Il nuovo capitolo dello scontro è andato in scena ieri durante il question time alla Camera. Salvini non ha usato mezzi termini per ribadire la linea dell'esecutivo: il Ponte si farà. Nonostante le critiche, nonostante i dubbi. Per il Ministro, l'opera non è "un capriccio" personale, ma una necessità strategica, definita addirittura "una priorità dell’Unione europea". Salvini ha evocato la volontà popolare ("milioni di italiani lo vogliono, lo aspettano e lo meritano") per blindare il percorso intrapreso.
Il punto nevralgico della contesa, però, non è l'utilità dell'opera, ma il come realizzarla. Salvini ha difeso strenuamente la scelta di non indire una nuova gara d'appalto, definendola una mossa non di "convenienza, ma di buon senso". Ed è proprio qui che si concentra il fuoco di fila dei magistrati contabili.
La Corte dei Conti, infatti, ha recentemente sollevato dubbi sostanziali che rischiano di trasformarsi in macigni sulla strada del cantiere. Il nodo principale è squisitamente economico-normativo. La gara originaria, vinta a suo tempo dal consorzio Eurolink (guidato da Webuild), si basava su un progetto dal costo stimato di circa 4,6 miliardi di euro. Oggi, tra aggiornamenti progettuali e rincari delle materie prime, il conto è lievitato fin sopra i 10 miliardi.

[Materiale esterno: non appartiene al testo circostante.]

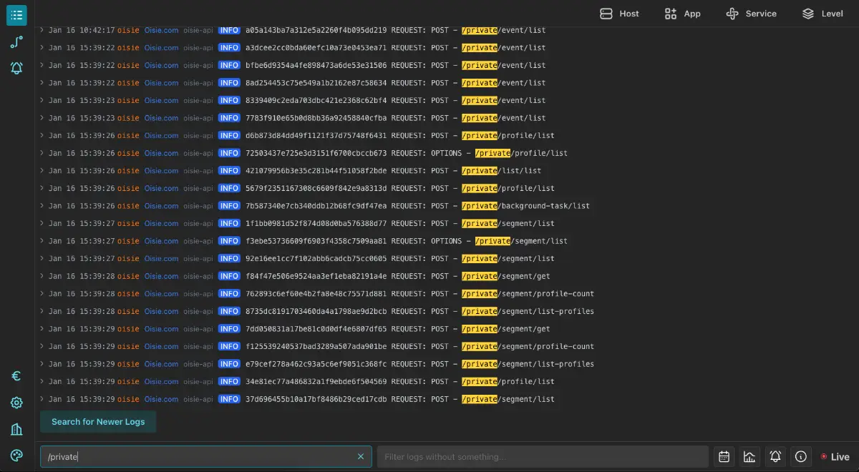859x472 pixels.
Task: Open the search info help icon
Action: pyautogui.click(x=801, y=457)
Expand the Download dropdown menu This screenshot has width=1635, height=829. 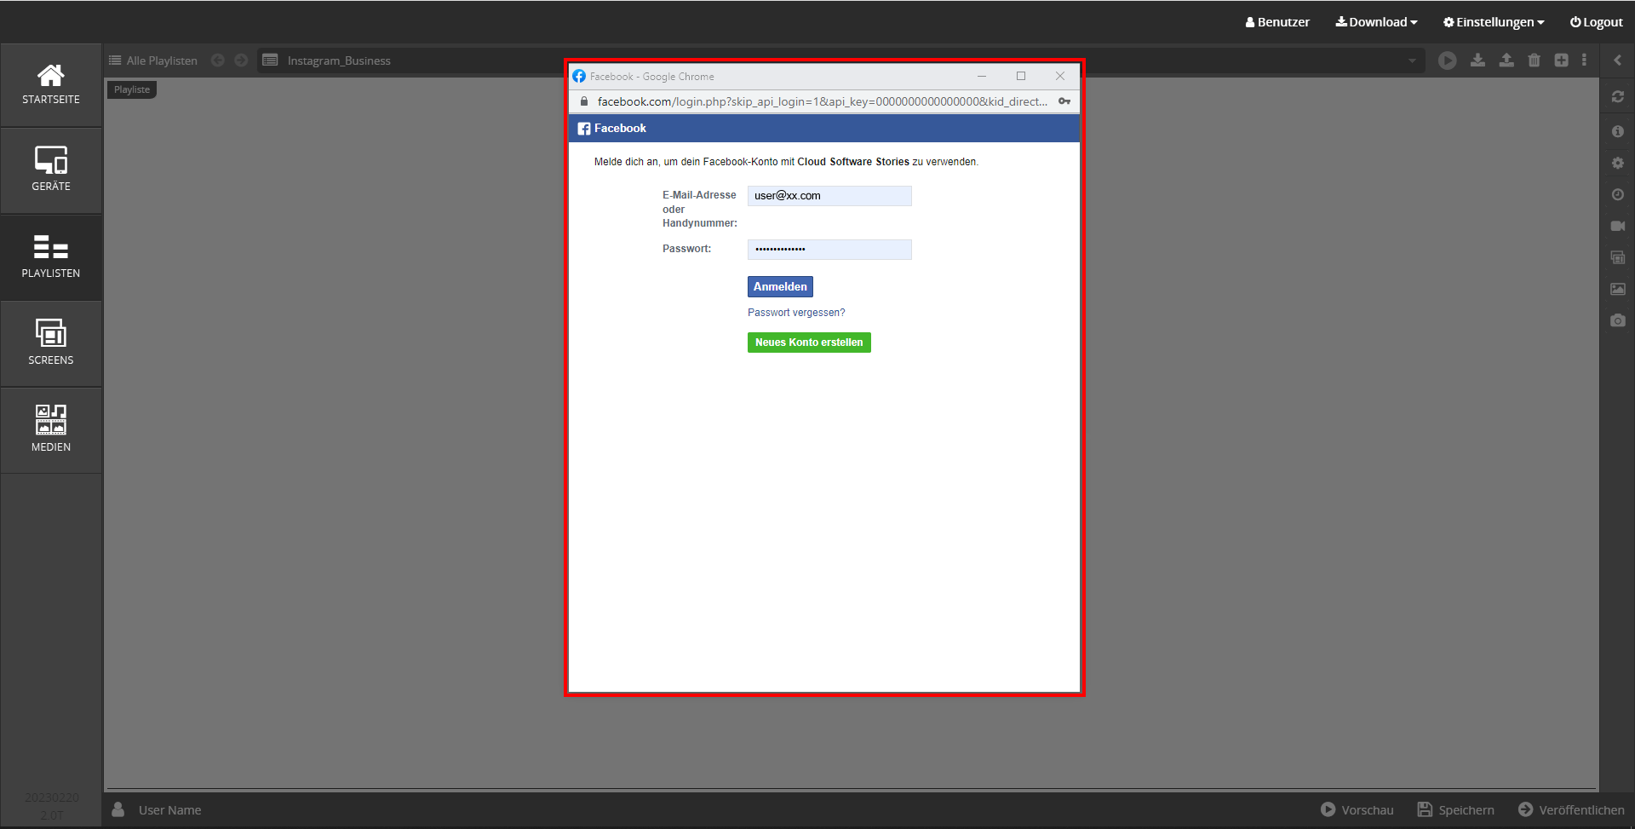point(1376,22)
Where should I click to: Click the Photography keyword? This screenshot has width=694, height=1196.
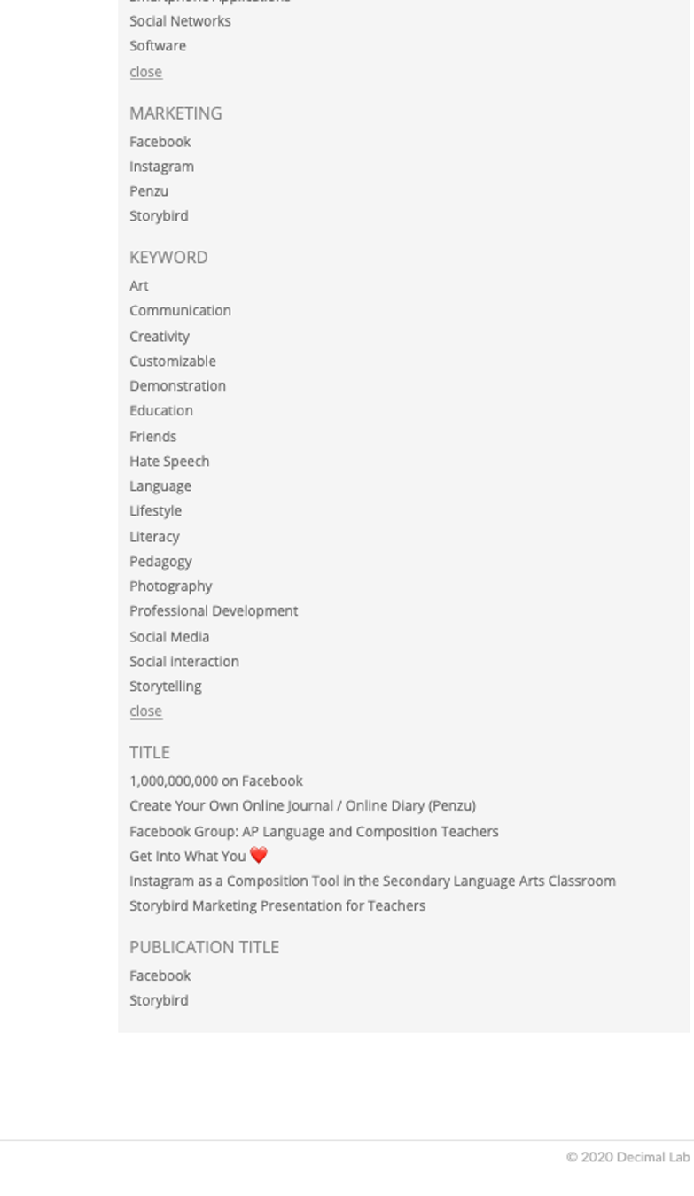coord(171,586)
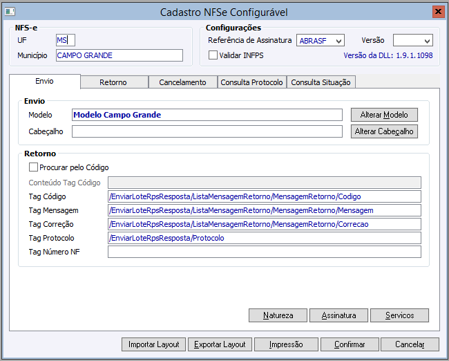Enable the Validar INFPS checkbox
Image resolution: width=449 pixels, height=361 pixels.
pyautogui.click(x=213, y=55)
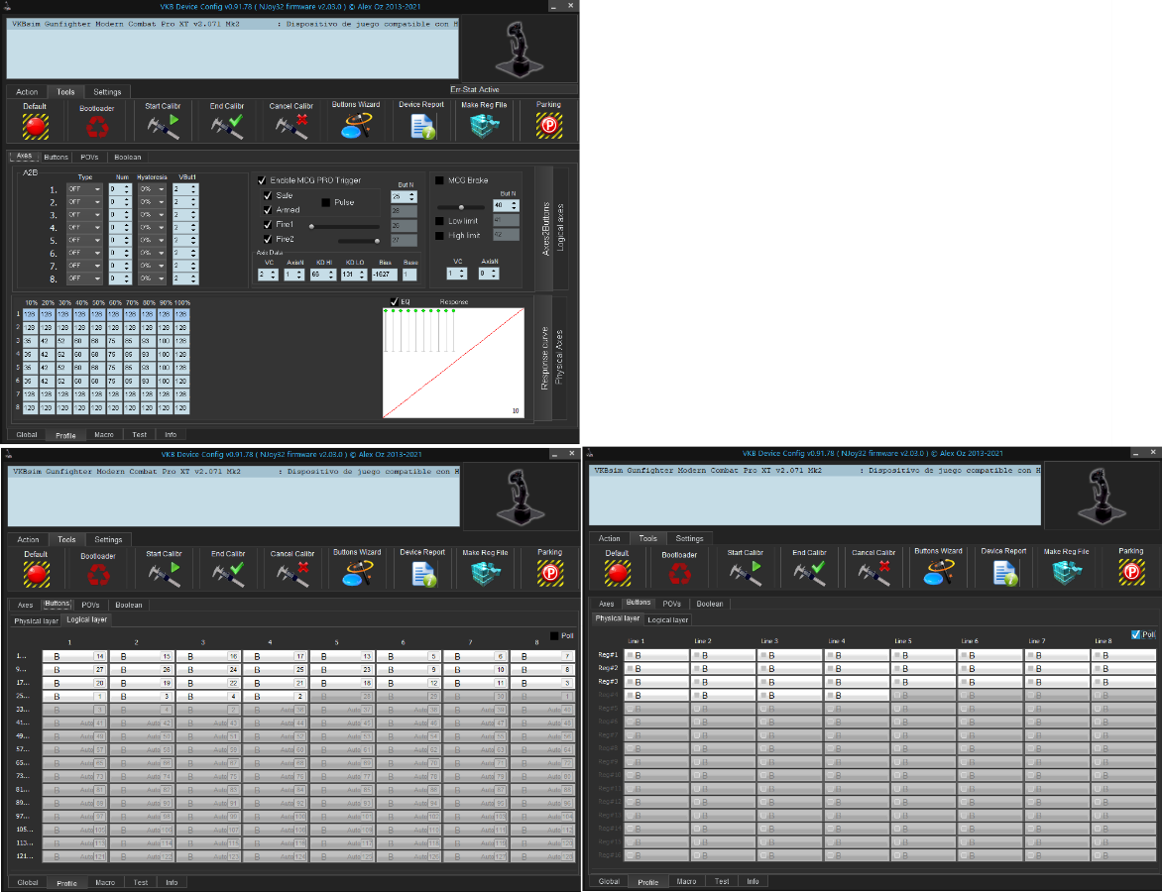Click the Fire1 slider handle

point(311,226)
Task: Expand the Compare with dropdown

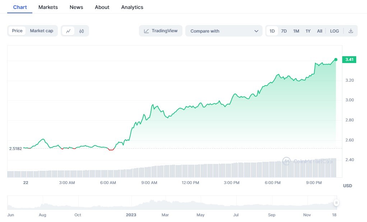Action: coord(224,31)
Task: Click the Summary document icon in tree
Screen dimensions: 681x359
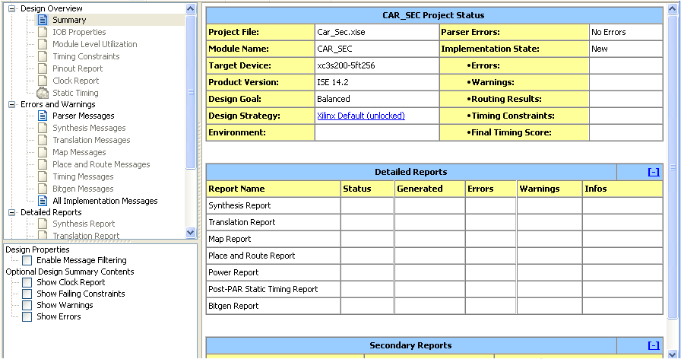Action: pos(43,21)
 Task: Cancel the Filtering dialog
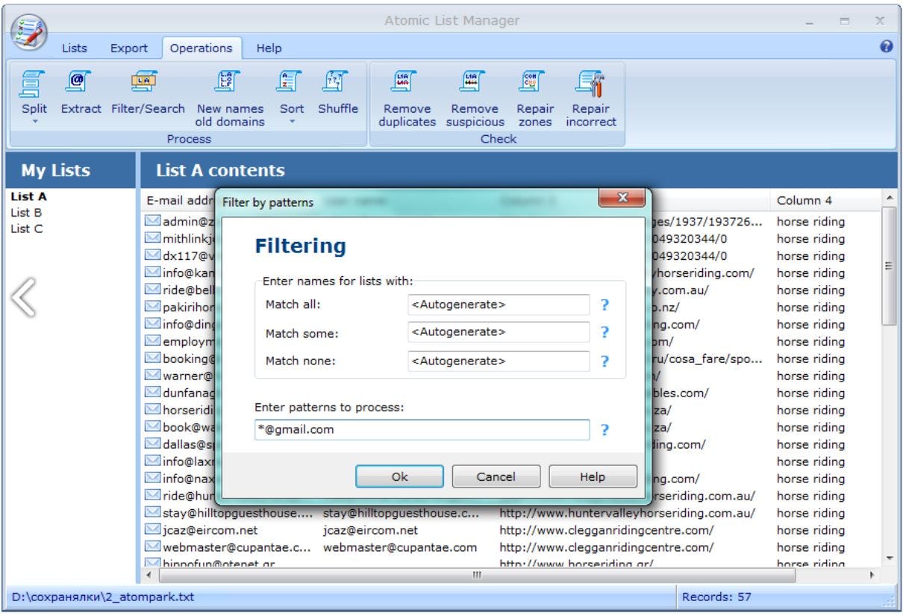coord(496,476)
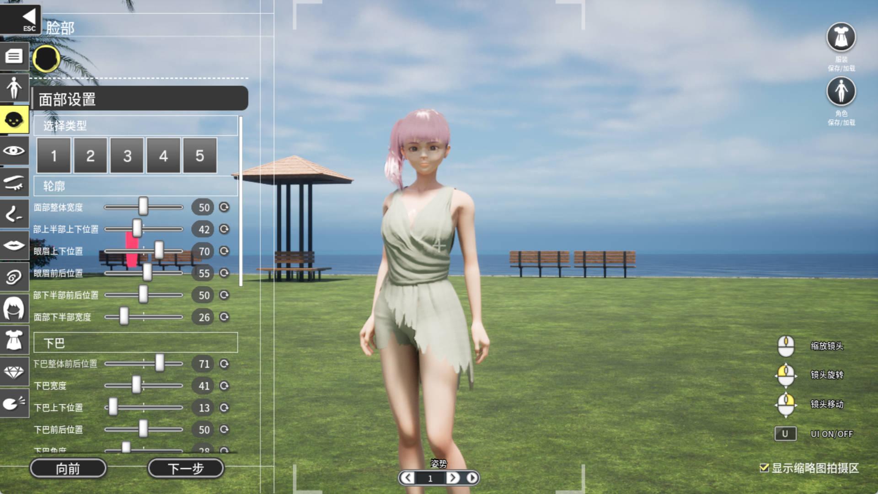Open the eye settings sidebar icon
The width and height of the screenshot is (878, 494).
(x=14, y=151)
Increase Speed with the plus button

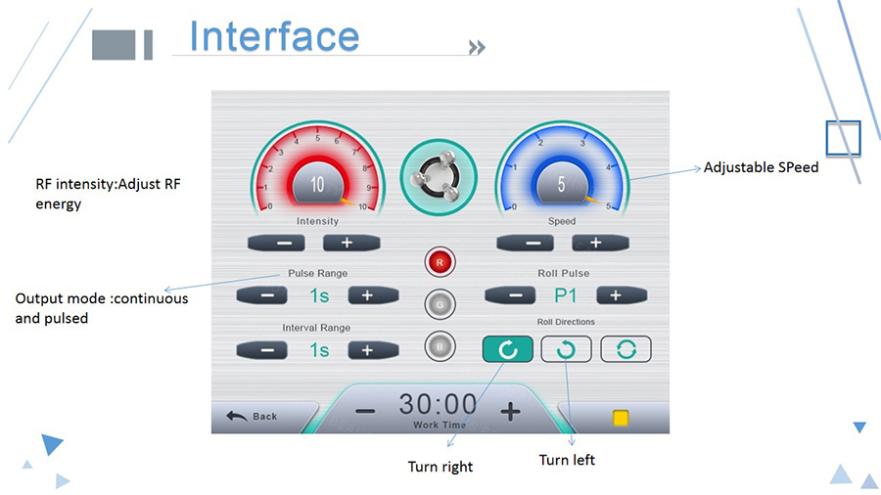(600, 243)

Una variazione di prezzo così imponente, secondo le rigide normative europee sugli appalti pubblici, potrebbe richiedere l'azzeramento della procedura e l'indizione di una nuova gara internazionale. Procedere con il vecchio affidamento a fronte di un costo più che raddoppiato espone l'Italia al rischio concreto di procedure d'infrazione da parte di Bruxelles.
Ma non è l'unico ostacolo. I giudici contabili hanno messo sotto la lente anche il piano economico-finanziario. Le stime attuali su come ripagare l'investimento presentano, secondo la Corte, "lacune e contraddizioni". Il sistema dei pedaggi ipotizzato non sembra ancora pienamente sostenibile se rapportato agli enormi costi di realizzazione e manutenzione. Senza contare il fronte ambientale, con le direttive europee sulla tutela degli habitat naturali che richiedono valutazioni d'impatto rigorosissime, ancora oggetto di discussione.
La situazione, dunque, è di stallo. Per il governo Meloni il Ponte è un'opera identitaria e irrinunciabile. Per la magistratura contabile e una parte della comunità tecnica, il percorso attuale è un campo minato di rischi finanziari e procedurali. Salvini accelera, ma i "conti", per ora, non sembrano tornare.